[Records for processing Boundary: Start]

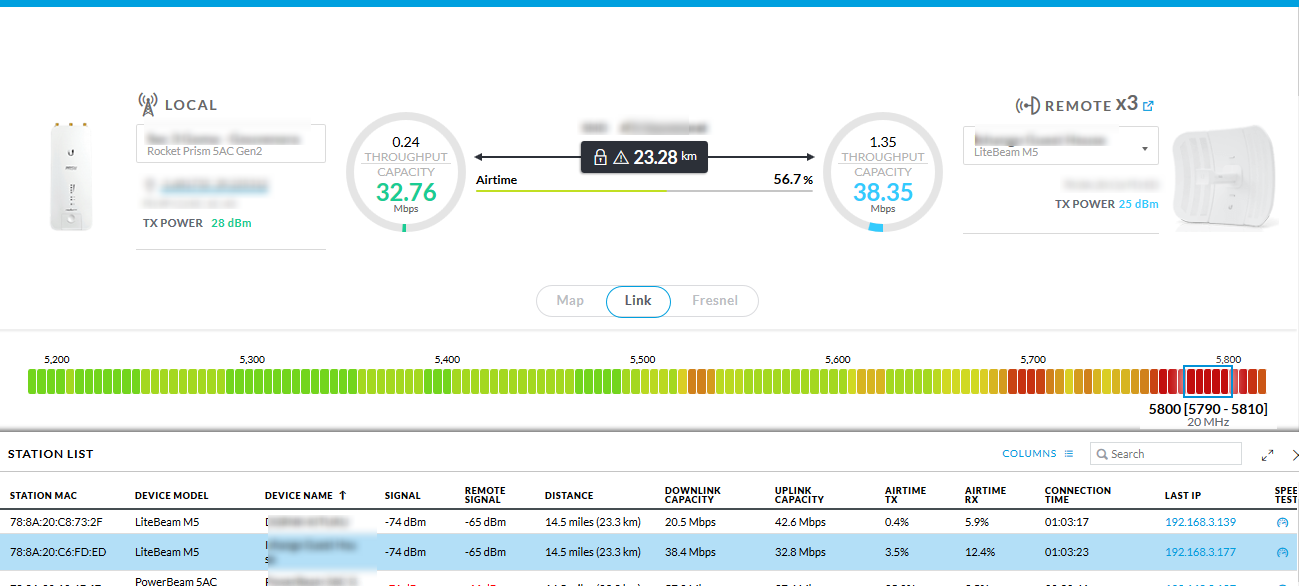Expand the remote LiteBeam M5 device dropdown
This screenshot has height=586, width=1299.
[1144, 148]
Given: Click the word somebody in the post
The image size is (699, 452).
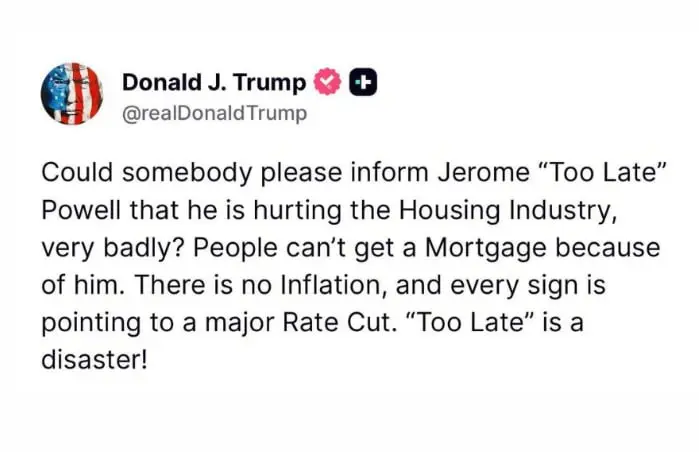Looking at the screenshot, I should tap(188, 173).
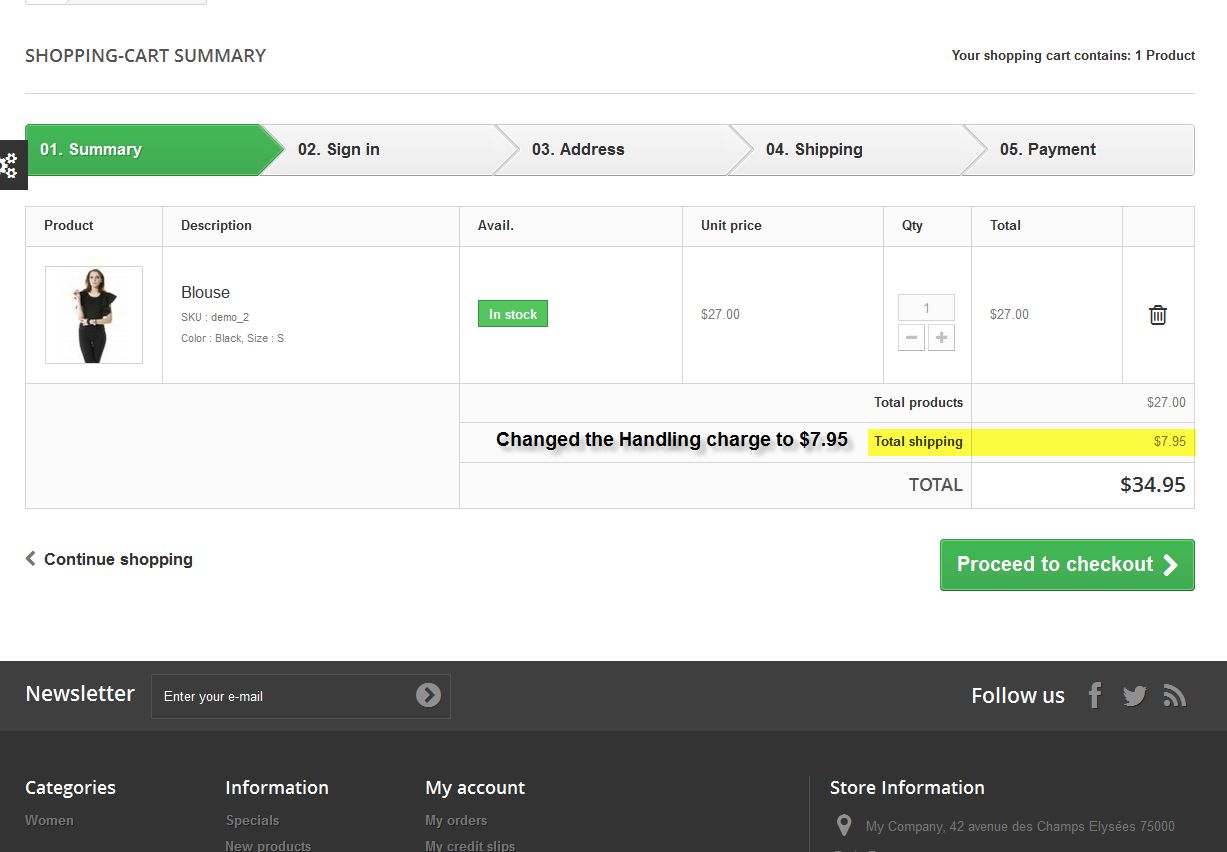1227x852 pixels.
Task: Open the settings gear on left edge
Action: (x=10, y=165)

[Records for processing Boundary: End]

Task to complete
The answer must be an exact copy of the lines from the one that holds "Given: Click the word somebody in the post" through the end of the data, both included, with no pictures.

Task output
Given: Click the word somebody in the post
The image size is (699, 452).
Looking at the screenshot, I should tap(188, 173).
1227x852 pixels.
Task: Open the settings gear on left edge
Action: (x=10, y=165)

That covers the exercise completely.